Study author Dana Mukamel, Ph.D., professor of medicine at the University of California in Irvine explained that discovering that Blacks are more likely to die or suffer complications after a trauma admission suggests that they received lower quality care. Trauma includes victims of car crashes, gun related injuries and falls. "We showed that the disparity in care reflects the fact that Blacks are typically treated in different hospitals, ones with lower quality care," she said. She added that the findings revealed that the disparities in outcomes did not reflect patients of different races being treated differently within the same hospital.

The research team, led by Laurent Glance M.D. of the University of Rochester Medical Center studied data for 191, 887 patients admitted to Pennsylvania trauma centers between 2000 and 2009. The researchers found that both black and white patients treated at hospitals with a high concentration of black trauma patients had a 45 percent higher risk of death and a 73 percent higher risk of death or a major complication when they were compared to patients of both races who were admitted to hospitals that treat low proportions of black patients.

The authors noted that trauma is a leading cause of death among black Americans. Blacks in the U.S. have a life expectancy six years shorter than whites and trauma contributes almost as much to this discrepancy as heart disease, stroke and cancer combined.
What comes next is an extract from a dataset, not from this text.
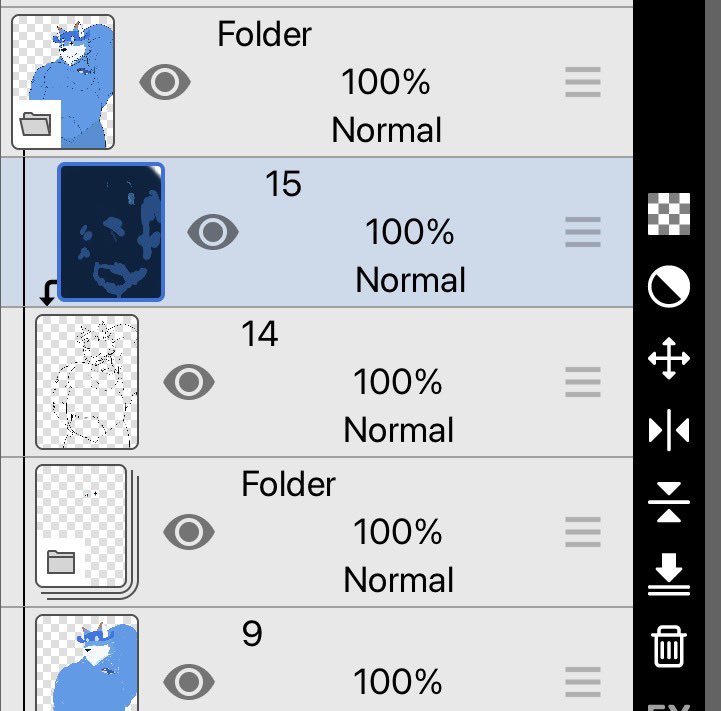This screenshot has height=711, width=721.
Task: Tap the 100% opacity of layer 15
Action: tap(409, 232)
"This groundbreaking work shows us a path forward," said Adil Haider, M.D., MPH, a Johns Hopkins trauma surgeon and another leading researcher in trauma disparities. He noted that having studied ten years of data, this study's authors found that the hospitals that treat a high proportion of minority patients are the same ones treating a high proportion of uninsured patients. "So they are working in very difficult circumstances. They get much less money to function," he said, adding that many uninsured people want insurance but just cannot afford it.

This study has vital messages for policy makers, both researchers stated. "If we find a way to bolster those hospitals that provide care to a high proportion of both minority and uninsured patients, we will improve care not only for those groups but for everybody treated at those institutions," said Dr. Haider.

On the other hand, the authors wrote, incentive programs that concentrate rewards on high performing hospitals may have the unintended consequence of actually widening the racial gap in trauma care. The authors suggest that rewarding incremental improvement may be a better way to improve hospitals that heavily serve uninsured and minority populations, as opposed to basing incentive payments on measures of absolute performance.